Return every line in the entries below where the word "agent" shows up.

Collected data:
□ □ □

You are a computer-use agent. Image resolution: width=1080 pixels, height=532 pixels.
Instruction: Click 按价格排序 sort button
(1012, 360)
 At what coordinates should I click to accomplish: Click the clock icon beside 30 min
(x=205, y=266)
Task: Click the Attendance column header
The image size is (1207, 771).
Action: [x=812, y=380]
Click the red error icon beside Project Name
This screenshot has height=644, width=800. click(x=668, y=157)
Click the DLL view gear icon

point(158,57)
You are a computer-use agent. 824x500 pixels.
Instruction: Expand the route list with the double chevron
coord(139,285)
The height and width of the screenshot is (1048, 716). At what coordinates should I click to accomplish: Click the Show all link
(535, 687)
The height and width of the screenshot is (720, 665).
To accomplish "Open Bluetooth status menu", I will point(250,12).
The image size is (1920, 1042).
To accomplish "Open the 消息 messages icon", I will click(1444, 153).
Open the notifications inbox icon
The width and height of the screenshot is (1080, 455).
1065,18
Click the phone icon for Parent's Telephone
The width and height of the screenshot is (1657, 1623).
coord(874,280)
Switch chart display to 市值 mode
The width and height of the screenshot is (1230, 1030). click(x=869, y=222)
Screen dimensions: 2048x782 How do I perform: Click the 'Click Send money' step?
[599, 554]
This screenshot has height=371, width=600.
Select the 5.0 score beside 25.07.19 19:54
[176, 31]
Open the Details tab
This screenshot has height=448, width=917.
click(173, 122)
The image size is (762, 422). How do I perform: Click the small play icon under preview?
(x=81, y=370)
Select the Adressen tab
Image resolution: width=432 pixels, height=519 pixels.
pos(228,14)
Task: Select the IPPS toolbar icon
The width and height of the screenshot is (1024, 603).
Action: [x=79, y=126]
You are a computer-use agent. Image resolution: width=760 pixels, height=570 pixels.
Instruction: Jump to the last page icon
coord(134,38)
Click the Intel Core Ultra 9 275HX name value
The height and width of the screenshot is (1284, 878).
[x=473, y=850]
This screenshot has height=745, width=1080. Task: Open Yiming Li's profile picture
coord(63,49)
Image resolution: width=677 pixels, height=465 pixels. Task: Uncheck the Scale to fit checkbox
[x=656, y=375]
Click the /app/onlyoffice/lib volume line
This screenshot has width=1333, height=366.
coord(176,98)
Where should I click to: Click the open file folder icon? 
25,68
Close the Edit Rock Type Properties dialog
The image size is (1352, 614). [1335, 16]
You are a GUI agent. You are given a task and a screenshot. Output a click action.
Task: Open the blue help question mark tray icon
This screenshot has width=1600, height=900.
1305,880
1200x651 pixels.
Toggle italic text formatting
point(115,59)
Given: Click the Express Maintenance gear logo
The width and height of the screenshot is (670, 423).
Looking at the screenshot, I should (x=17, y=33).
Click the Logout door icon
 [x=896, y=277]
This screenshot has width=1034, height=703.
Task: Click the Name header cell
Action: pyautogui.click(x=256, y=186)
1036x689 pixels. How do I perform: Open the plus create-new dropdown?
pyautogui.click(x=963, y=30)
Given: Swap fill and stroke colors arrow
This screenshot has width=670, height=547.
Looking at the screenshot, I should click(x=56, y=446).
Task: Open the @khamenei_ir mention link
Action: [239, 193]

□ □ □

§ **Result of this task**
You are a computer-use agent. Image resolution: width=1080 pixels, height=532 pixels.
You are a computer-use agent. 824x500 pixels.
You are a computer-use agent. Image resolution: width=760 pixels, height=570 pixels.
You are a GUI agent. You are given a task and a screenshot. Output a click action.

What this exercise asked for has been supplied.